## Work to be completed:
Reproduce every line of the records below verbatim, omitting the pictures.

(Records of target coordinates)
_____

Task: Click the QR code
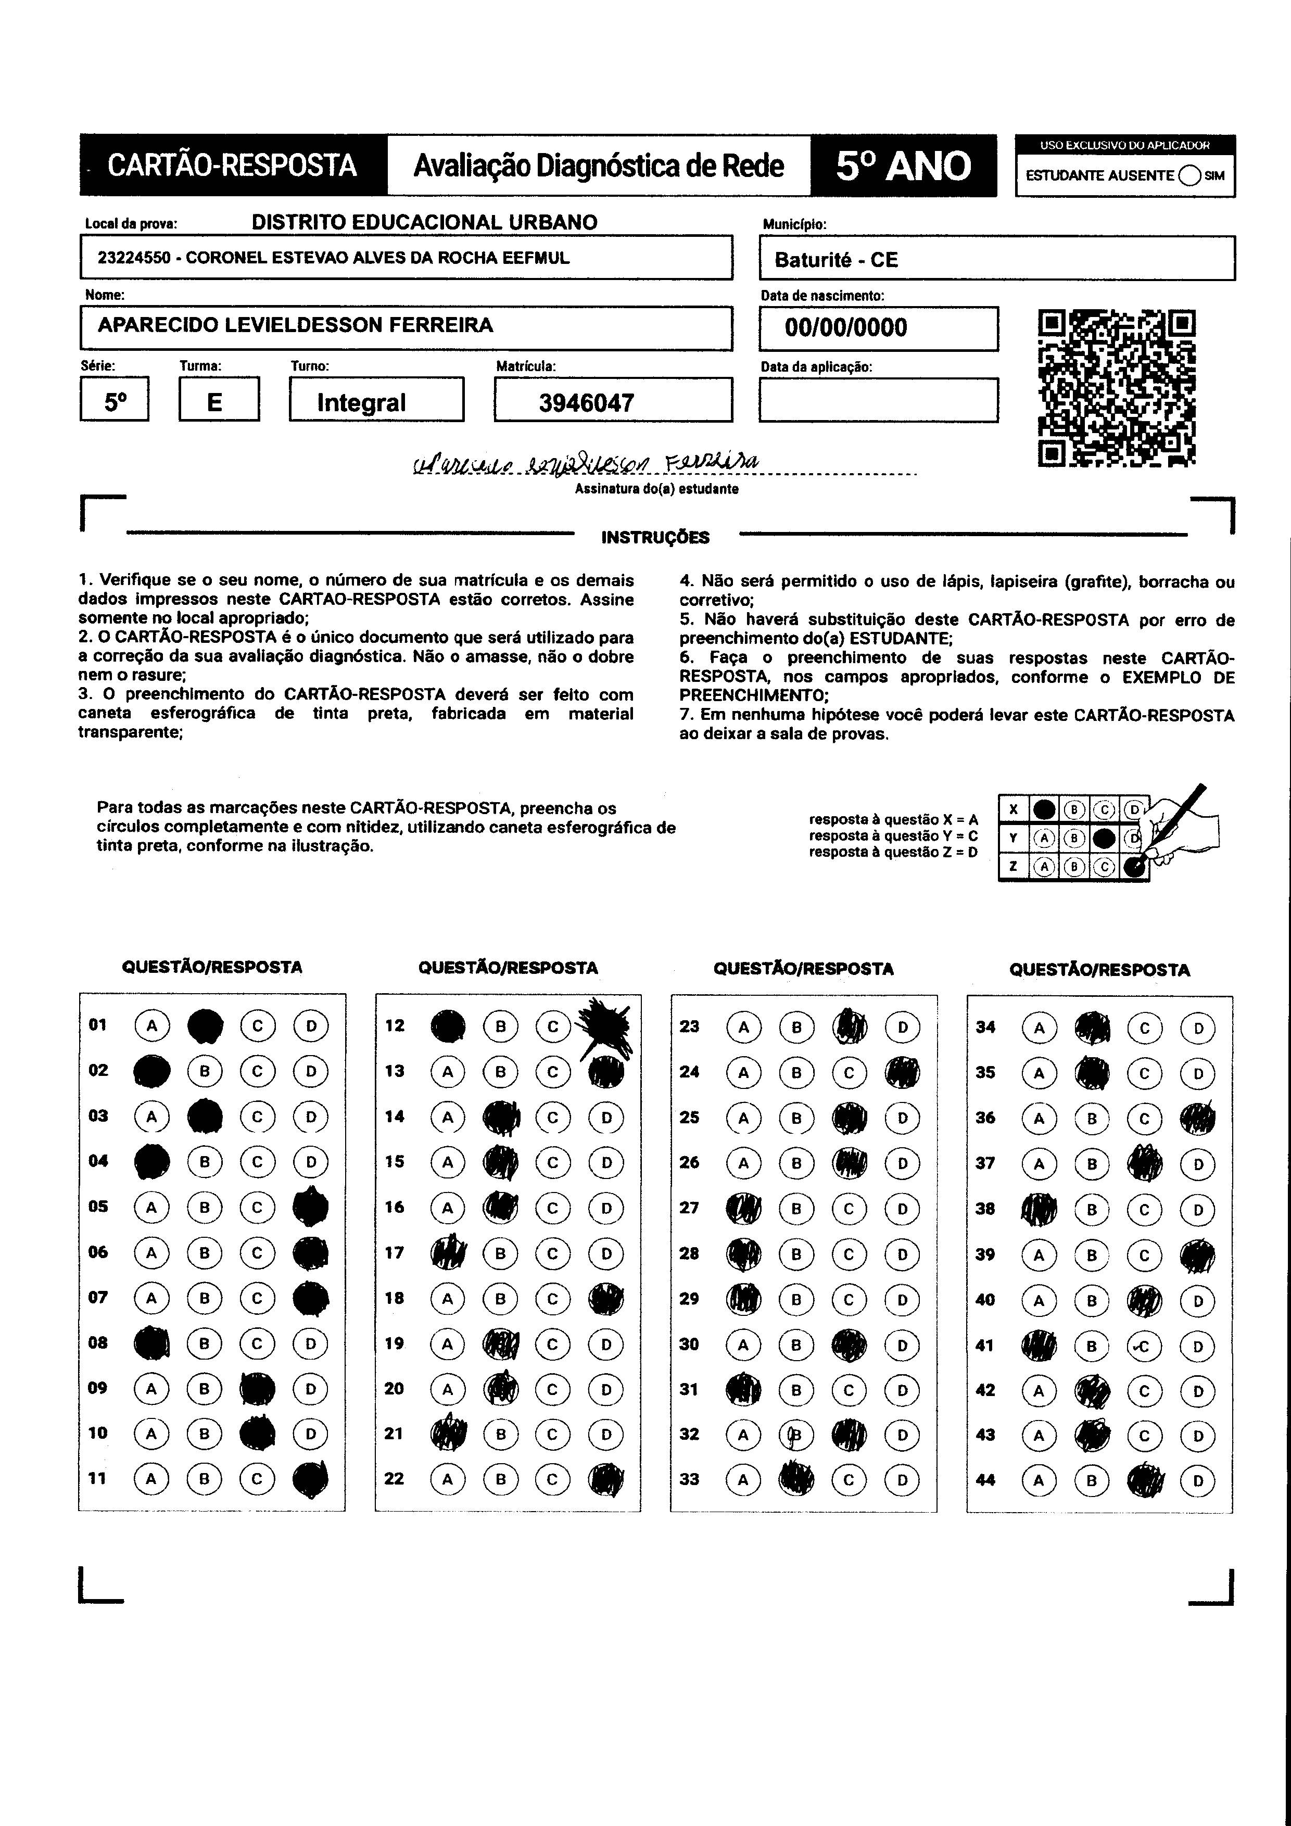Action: click(x=1117, y=387)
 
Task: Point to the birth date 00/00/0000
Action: click(x=845, y=327)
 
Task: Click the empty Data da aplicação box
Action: click(x=878, y=400)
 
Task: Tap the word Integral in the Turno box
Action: click(x=361, y=402)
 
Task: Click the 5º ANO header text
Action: click(x=903, y=166)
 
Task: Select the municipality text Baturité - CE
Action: click(x=836, y=260)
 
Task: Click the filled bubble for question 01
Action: click(x=205, y=1025)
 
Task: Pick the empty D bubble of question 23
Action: click(x=903, y=1026)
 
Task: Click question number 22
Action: click(x=395, y=1478)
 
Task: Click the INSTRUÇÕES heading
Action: click(x=655, y=538)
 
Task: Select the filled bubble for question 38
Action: click(x=1039, y=1210)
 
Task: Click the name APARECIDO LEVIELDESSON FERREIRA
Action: click(x=295, y=325)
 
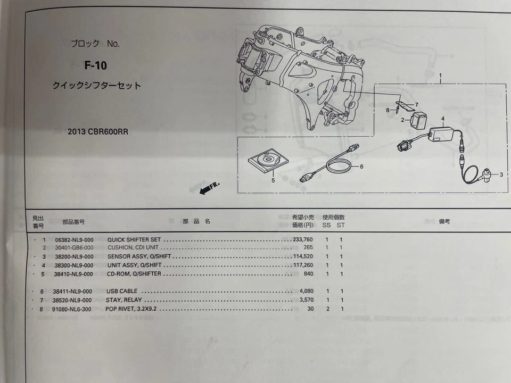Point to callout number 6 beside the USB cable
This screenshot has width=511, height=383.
[361, 166]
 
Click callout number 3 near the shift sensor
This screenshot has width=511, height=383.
[501, 174]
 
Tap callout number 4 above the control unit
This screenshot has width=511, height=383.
[442, 118]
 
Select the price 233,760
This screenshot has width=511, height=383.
[302, 239]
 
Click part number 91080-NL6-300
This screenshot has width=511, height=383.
[73, 309]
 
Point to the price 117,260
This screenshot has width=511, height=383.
[302, 265]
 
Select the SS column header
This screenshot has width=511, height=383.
[327, 225]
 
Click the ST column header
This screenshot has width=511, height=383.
[341, 225]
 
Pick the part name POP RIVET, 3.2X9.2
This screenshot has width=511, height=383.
[131, 309]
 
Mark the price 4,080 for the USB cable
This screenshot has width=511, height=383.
[306, 292]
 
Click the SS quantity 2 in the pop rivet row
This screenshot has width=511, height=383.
[328, 309]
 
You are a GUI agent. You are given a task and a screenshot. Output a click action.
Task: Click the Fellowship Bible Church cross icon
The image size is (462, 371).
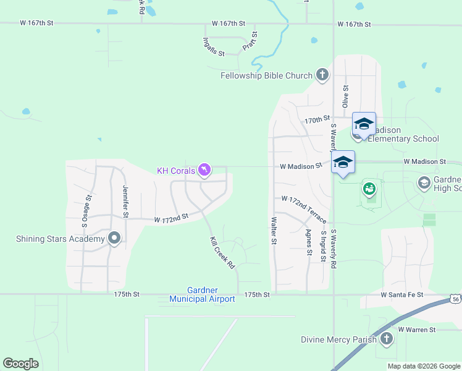tap(322, 75)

_____

## Exercise solution:
Task: Click the QR code
Action: click(x=1117, y=387)
 
Task: Point to the birth date 00/00/0000
Action: click(x=845, y=327)
 
Task: Click the empty Data da aplicação box
Action: click(x=878, y=400)
 
Task: Tap the word Integral in the Turno box
Action: click(x=361, y=402)
 
Task: Click the 5º ANO header text
Action: click(x=903, y=166)
 
Task: Select the municipality text Baturité - CE
Action: click(x=836, y=260)
 
Task: Click the filled bubble for question 01
Action: click(x=205, y=1025)
 
Task: Pick the empty D bubble of question 23
Action: click(x=903, y=1026)
 
Task: Click question number 22
Action: click(x=395, y=1478)
 
Task: Click the INSTRUÇÕES heading
Action: click(x=655, y=538)
 
Task: Select the filled bubble for question 38
Action: click(x=1039, y=1210)
 
Task: Click the name APARECIDO LEVIELDESSON FERREIRA
Action: click(x=295, y=325)
 
Point to callout number 6 beside the USB cable
This screenshot has width=511, height=383.
[361, 166]
 
Click callout number 3 near the shift sensor
This screenshot has width=511, height=383.
[501, 174]
 
Tap callout number 4 above the control unit
This screenshot has width=511, height=383.
[442, 118]
 
Select the price 233,760
This screenshot has width=511, height=383.
[302, 239]
 
Click part number 91080-NL6-300
This screenshot has width=511, height=383.
[73, 309]
 
Point to the price 117,260
This screenshot has width=511, height=383.
[302, 265]
 
Select the SS column header
This screenshot has width=511, height=383.
[327, 225]
 
Click the ST column header
This screenshot has width=511, height=383.
[341, 225]
 
Pick the part name POP RIVET, 3.2X9.2
This screenshot has width=511, height=383.
[131, 309]
 
Mark the price 4,080 for the USB cable
This screenshot has width=511, height=383.
[306, 292]
 
Click the SS quantity 2 in the pop rivet row
This screenshot has width=511, height=383.
[328, 309]
 
You are a GUI agent. You are given a task and a screenshot. Output a click action.
Task: Click the Fellowship Bible Church cross icon
The image size is (462, 371).
tap(322, 75)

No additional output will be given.